### [What the exercise asks]
Reproduce exactly the lines from the one that holds "The width and height of the screenshot is (800, 600)." through the last line of the entries, both ends included, but not the pictures.

### [Provided entries]
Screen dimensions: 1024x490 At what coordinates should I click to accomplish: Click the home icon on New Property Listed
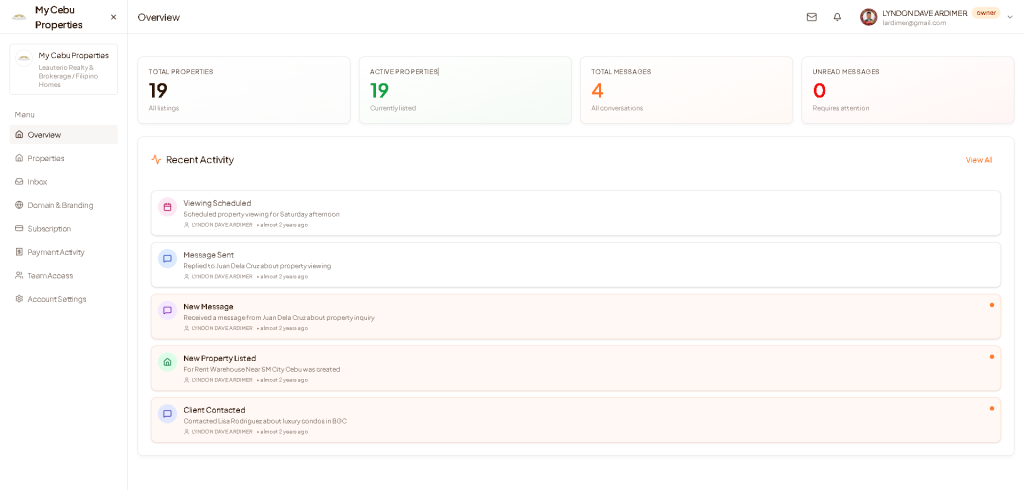[x=167, y=362]
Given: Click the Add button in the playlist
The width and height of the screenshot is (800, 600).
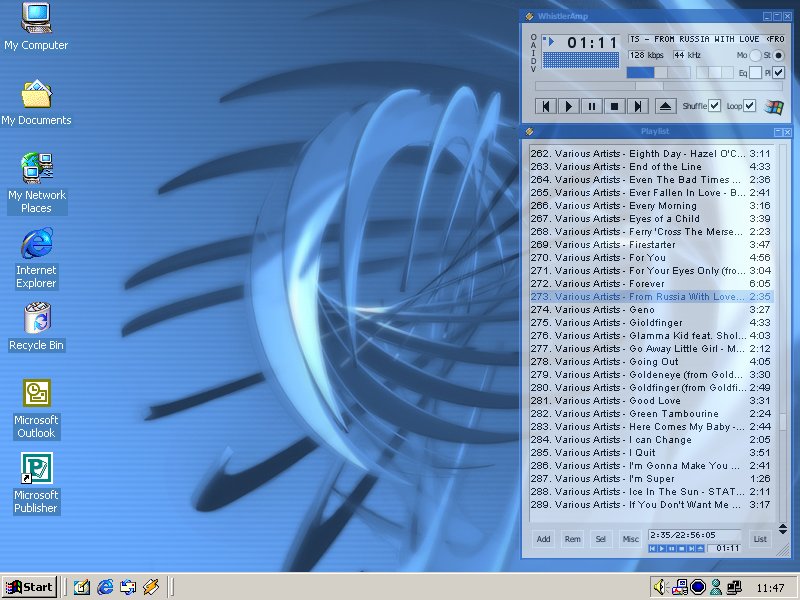Looking at the screenshot, I should tap(543, 539).
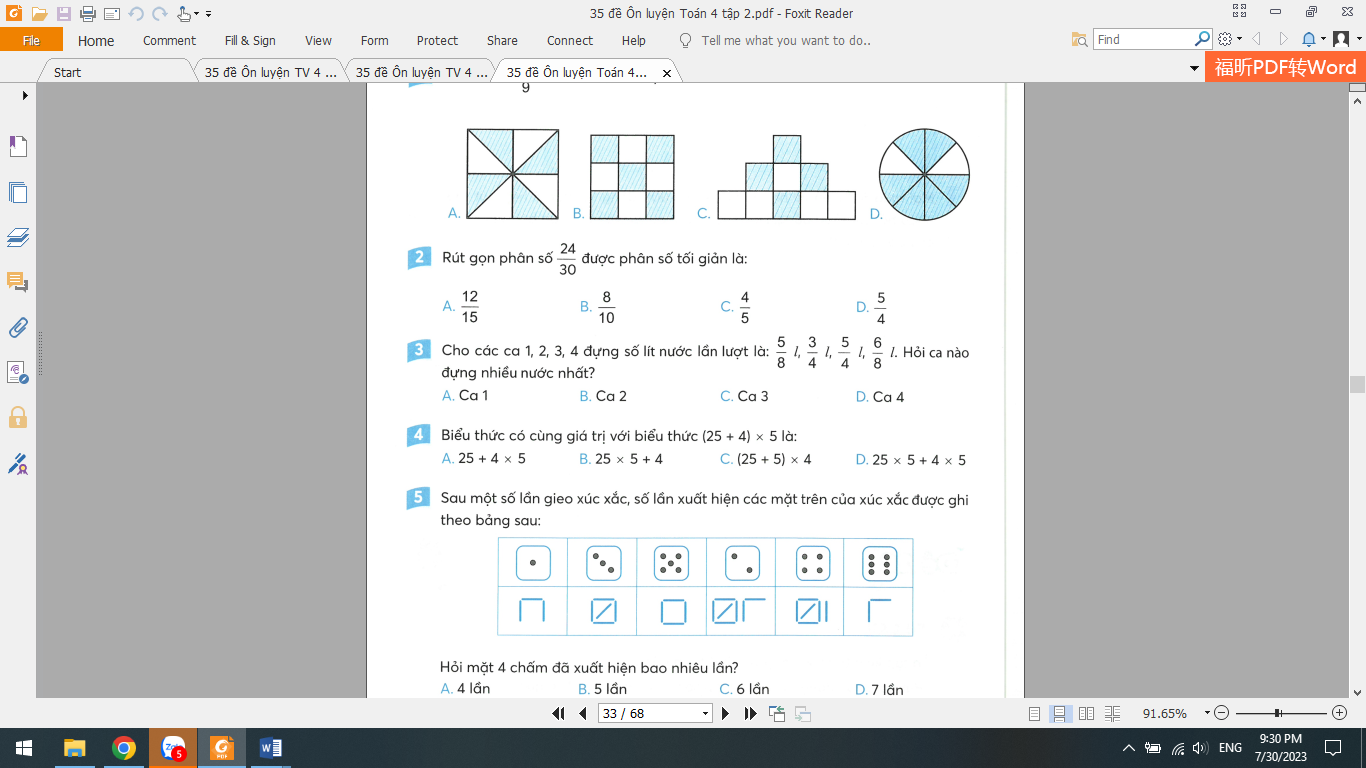Open the Attachments paperclip panel

(x=18, y=327)
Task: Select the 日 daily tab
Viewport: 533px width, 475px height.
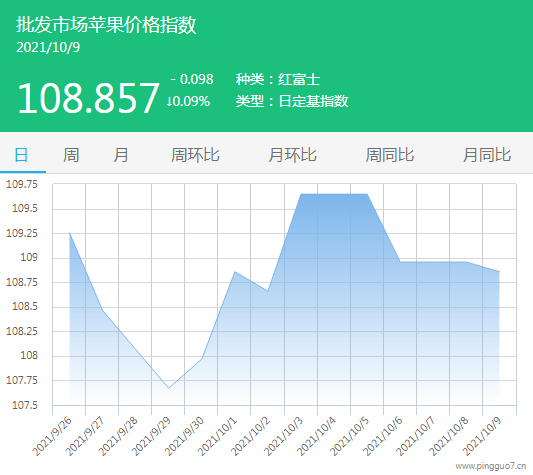Action: click(21, 155)
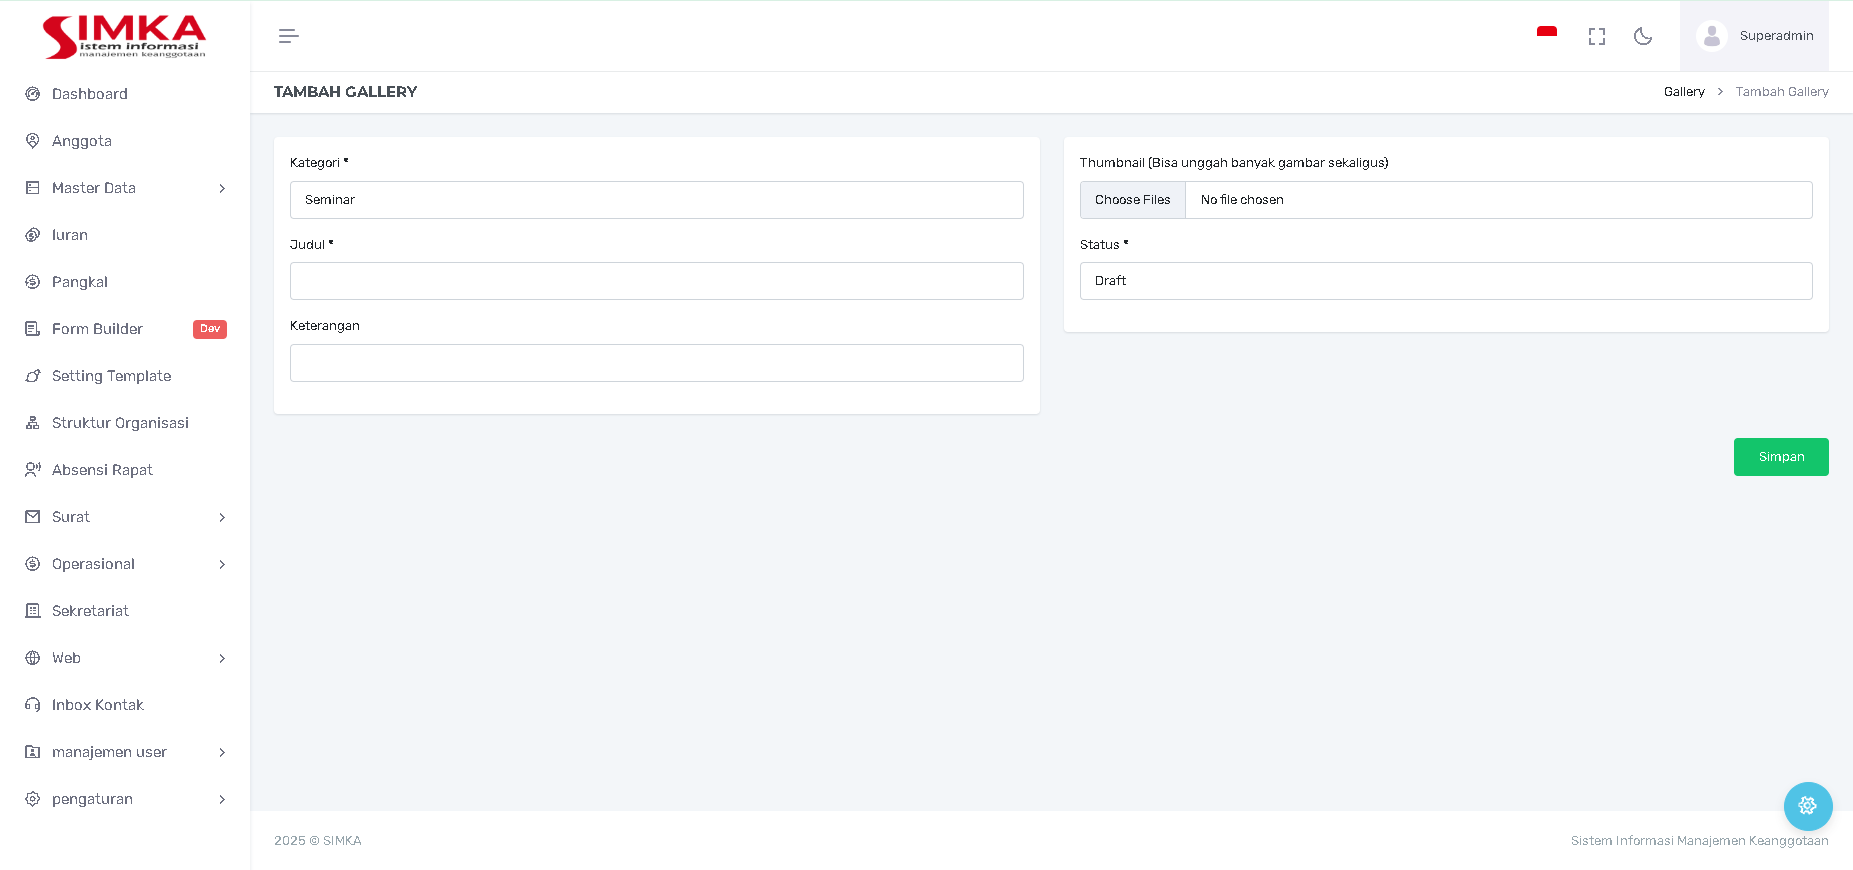The width and height of the screenshot is (1853, 870).
Task: Click the fullscreen icon in the header
Action: [x=1596, y=36]
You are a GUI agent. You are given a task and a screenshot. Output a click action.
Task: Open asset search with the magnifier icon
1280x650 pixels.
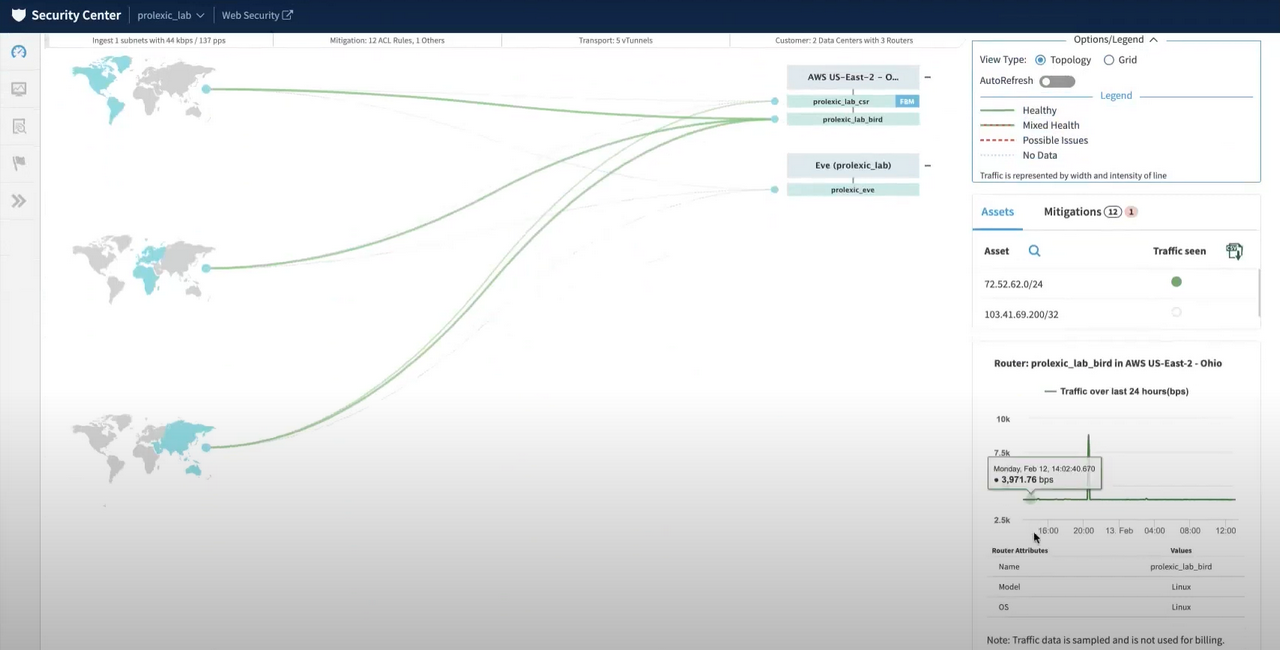tap(1034, 250)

### [Answer to the problem]
The width and height of the screenshot is (800, 600).
Looking at the screenshot, I should tap(543, 539).
Open the Attachments paperclip panel

(x=18, y=327)
Task: Select the 日 daily tab
Viewport: 533px width, 475px height.
Action: click(21, 155)
The width and height of the screenshot is (1853, 870).
Task: Click the fullscreen icon in the header
Action: [x=1596, y=36]
You are a GUI agent. You are given a task and a screenshot. Output a click action.
Task: Open asset search with the magnifier icon
1280x650 pixels.
tap(1034, 250)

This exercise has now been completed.